Lines from the entries below that hold "computer" form the answer; copy all of them.
───── Dataset excerpts
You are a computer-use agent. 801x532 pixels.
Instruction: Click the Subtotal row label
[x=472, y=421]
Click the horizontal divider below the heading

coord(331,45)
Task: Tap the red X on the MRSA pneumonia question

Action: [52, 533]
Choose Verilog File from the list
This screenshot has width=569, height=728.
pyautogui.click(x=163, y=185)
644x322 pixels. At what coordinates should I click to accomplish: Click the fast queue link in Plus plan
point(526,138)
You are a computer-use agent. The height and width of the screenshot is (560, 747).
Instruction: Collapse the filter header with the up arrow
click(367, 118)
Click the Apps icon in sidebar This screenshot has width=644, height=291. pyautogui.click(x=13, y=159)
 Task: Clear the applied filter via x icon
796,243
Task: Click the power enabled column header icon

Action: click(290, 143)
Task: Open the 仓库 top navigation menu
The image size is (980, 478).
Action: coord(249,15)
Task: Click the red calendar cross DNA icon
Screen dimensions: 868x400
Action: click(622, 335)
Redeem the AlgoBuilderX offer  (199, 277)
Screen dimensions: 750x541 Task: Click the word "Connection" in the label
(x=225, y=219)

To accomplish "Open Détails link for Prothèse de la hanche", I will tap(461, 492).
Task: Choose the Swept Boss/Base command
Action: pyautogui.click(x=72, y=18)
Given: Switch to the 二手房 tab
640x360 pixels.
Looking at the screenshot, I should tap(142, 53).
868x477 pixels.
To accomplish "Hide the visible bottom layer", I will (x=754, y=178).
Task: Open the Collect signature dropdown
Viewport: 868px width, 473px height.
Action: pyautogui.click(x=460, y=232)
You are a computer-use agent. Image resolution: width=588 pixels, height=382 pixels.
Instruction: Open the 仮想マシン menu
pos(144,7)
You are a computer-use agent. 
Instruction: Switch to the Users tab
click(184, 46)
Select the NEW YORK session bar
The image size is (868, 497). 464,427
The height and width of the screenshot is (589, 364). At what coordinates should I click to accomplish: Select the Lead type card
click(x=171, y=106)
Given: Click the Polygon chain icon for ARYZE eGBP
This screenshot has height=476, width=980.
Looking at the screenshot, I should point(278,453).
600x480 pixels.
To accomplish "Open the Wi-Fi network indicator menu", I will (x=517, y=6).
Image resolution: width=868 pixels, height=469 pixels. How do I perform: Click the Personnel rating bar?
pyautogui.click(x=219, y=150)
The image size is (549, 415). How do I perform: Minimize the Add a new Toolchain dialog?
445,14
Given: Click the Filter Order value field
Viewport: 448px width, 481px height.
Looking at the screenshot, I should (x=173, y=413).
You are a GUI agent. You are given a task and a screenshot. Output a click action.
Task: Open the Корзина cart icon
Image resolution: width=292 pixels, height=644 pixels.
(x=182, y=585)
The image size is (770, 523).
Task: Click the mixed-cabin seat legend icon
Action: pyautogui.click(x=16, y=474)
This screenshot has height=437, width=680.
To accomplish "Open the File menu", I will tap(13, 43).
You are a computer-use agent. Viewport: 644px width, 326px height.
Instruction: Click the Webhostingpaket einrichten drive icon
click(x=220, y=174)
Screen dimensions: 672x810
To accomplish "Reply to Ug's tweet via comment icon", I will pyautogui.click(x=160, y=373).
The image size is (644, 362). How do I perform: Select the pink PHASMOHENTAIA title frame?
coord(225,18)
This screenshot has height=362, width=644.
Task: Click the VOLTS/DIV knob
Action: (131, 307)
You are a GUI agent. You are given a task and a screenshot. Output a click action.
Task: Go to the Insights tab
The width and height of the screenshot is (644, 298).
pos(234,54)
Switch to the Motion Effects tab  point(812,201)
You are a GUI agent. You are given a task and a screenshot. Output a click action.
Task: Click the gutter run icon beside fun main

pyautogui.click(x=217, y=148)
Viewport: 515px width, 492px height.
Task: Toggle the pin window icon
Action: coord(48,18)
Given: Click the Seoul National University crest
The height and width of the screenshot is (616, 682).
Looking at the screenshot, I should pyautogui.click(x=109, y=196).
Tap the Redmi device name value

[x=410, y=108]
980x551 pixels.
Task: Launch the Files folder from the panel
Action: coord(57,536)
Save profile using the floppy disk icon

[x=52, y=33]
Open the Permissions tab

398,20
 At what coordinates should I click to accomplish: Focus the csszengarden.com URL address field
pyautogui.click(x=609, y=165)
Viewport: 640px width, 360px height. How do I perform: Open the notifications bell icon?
──────────
* _Solution to this problem_:
You are a computer-use agent. 801x532 pixels.
You are a computer-use agent. The height and width of the screenshot is (560, 747).
You are a computer-use agent. Image resolution: width=588 pixels, height=382 pixels.
You are a computer-use agent. 
You are a computer-use agent. Viewport: 644px width, 326px height.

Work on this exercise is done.